Dieses Vorgehen würde eine Doppelspurigkeit vermeiden. Denn ein Spital brauche unter anderem hohe Fallzahlen, um effizient und qualitativ hochwertig arbeiten zu können. Schmid mahnt: Da auf beiden Seiten des Rheins die Krankenkassenprämien stetig steigen, wäre ein Wegschauen in dieser Frage teuer.
Manuel Fricks Bedenken, wonach Liechtenstein ein falsches Zeichen nach Chur senden würde, seien unberechtigt, denn eine engere Zusammenarbeit zwischen Grabs und Vaduz stehe in keinem direkten Widerspruch zur bestehenden Partnerschaft mit Chur.«Grabs ist kein Zentrumsspital», erinnert Schmid. Doch wie sähe die von den SVP-, FDP- und Mitte-Fraktionen erhoffte Kooperation aus? Immerhin hat Gesundheitsminister Frick bereits dargelegt, dass die Brücken über den Rhein längst geschlagen sind.
Die Lösung: eine eigenständige Gesellschaft?
Die Kantonsrätinnen und Kantonsräte schlagen zum Beispiel eine eigene Trägerschaft für die Spitäler Grabs und Vaduz vor. Auch Institute für Teilbereiche sollen die Regierungen prüfen. Schmid ist überzeugt, dass dies einen Mehrwert für beide Beteiligten bringt: Bei einer Trägerschaft könnte das Spital Grabs mit dem Landesspital in einer gemeinsamen, von den St. Galler Spitalverbunden separierten Gesellschaft aufgehen.
Dafür brauche es aber eine Zusammenarbeit auf Augenhöhe. Etwas, das aus Schmids Sicht in der Vergangenheit zu kurz gekommen sei. Das wird sich nun aber ändern. Zwangsläufig, denn der Kantonsrat hat der St. Galler Regierung den verbindlichen Auftrag hierzu erteilt.
Ein neues Landesspital für 71,5 Millionen Franken
2019 hat das Stimmvolk einem Neubau des Landesspitals für 65,5 Millionen Franken zugestimmt.
Dieses Vorhaben ist inzwischen wieder umstritten. Unter anderem deshalb, weil es 2022 danach aussah, als würde das Projekt um 21 Millionen Franken teurer werden. Obwohl die Regierung die voraussichtlichen Mehrkosten auf 6 Millionen Franken senken konnte, hat ein überparteiliches Komitee das Referendum ergriffen.
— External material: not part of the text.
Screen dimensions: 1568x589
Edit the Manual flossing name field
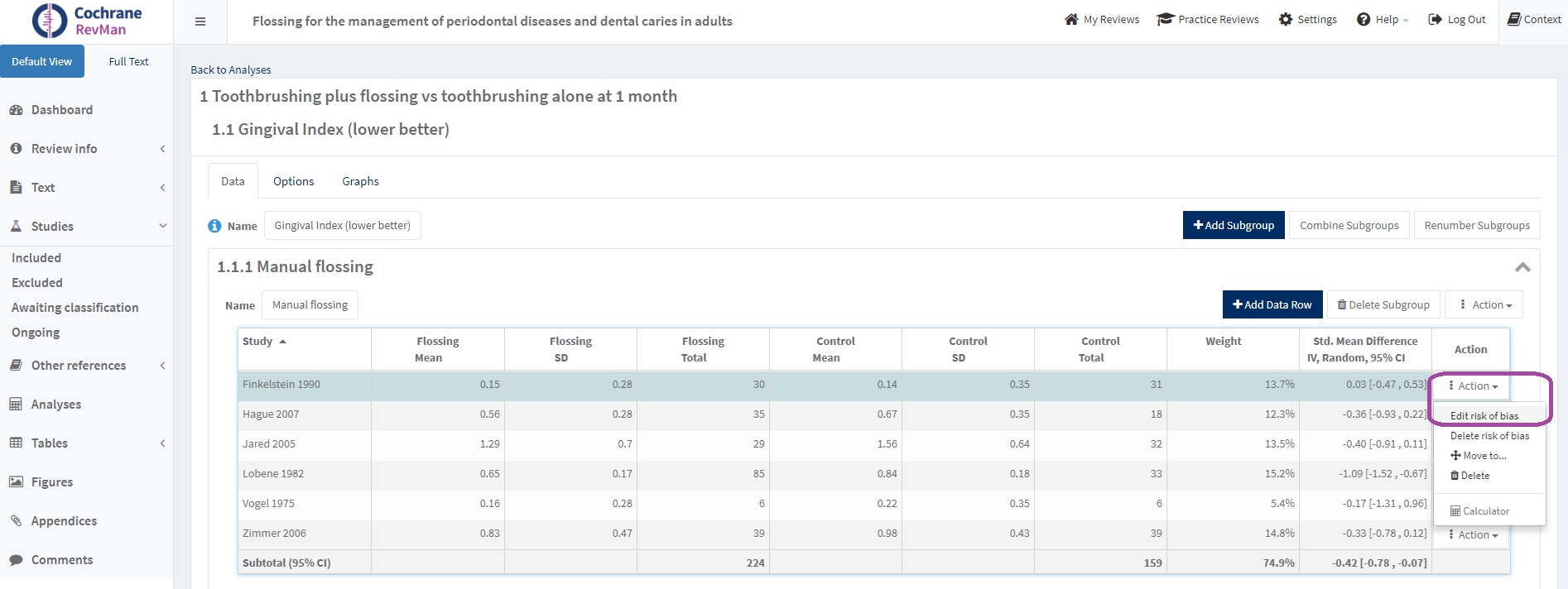click(310, 305)
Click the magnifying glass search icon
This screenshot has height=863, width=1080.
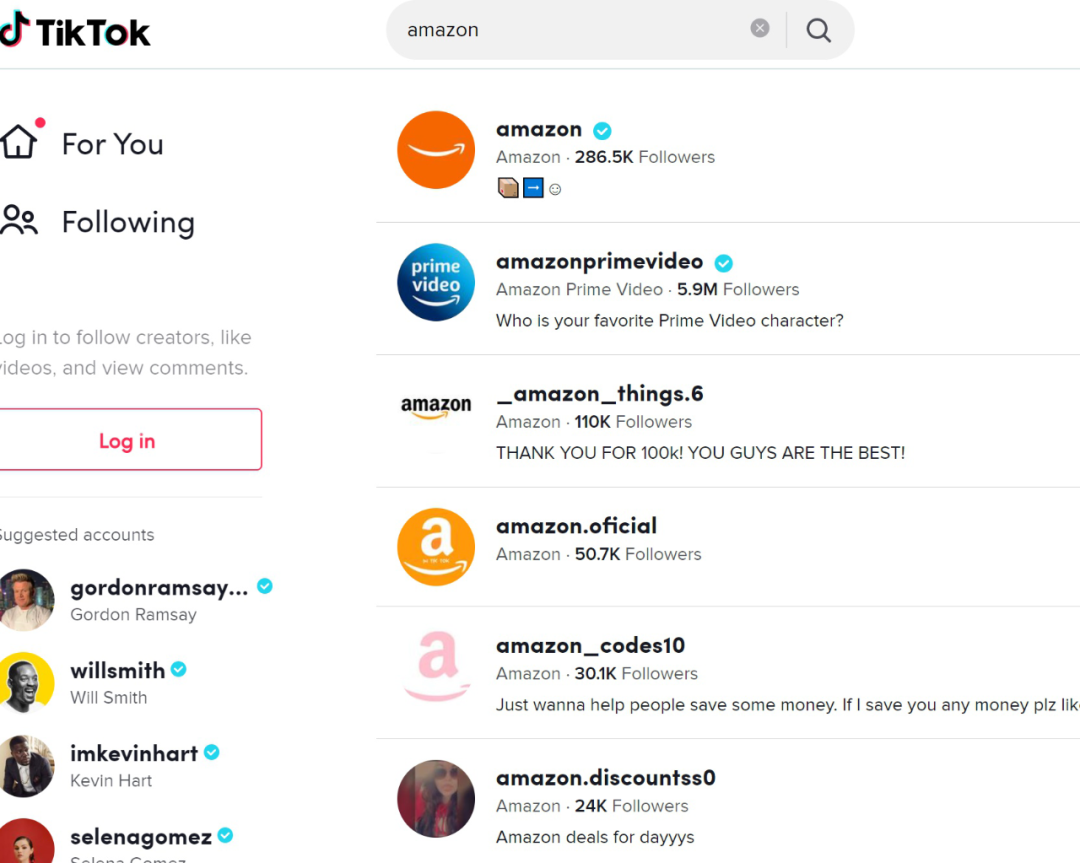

Am 16. Juni werden die Bürgerinnen und Bürger Liechtensteins deshalb ein zweites Mal über ihr Landesspital abstimmen. Lehnen sie den Ergänzungskredit ab, gibt es keinen Neubau. Das Land müsste dann weiterhin in den bestehenden Standort investieren. «Das kommt uns am Ende teurer, es stört den laufenden Betrieb und das Ergebnis ist schlechter», sagte Gesundheitsminister Manuel Frick gegenüber dem Vaterland.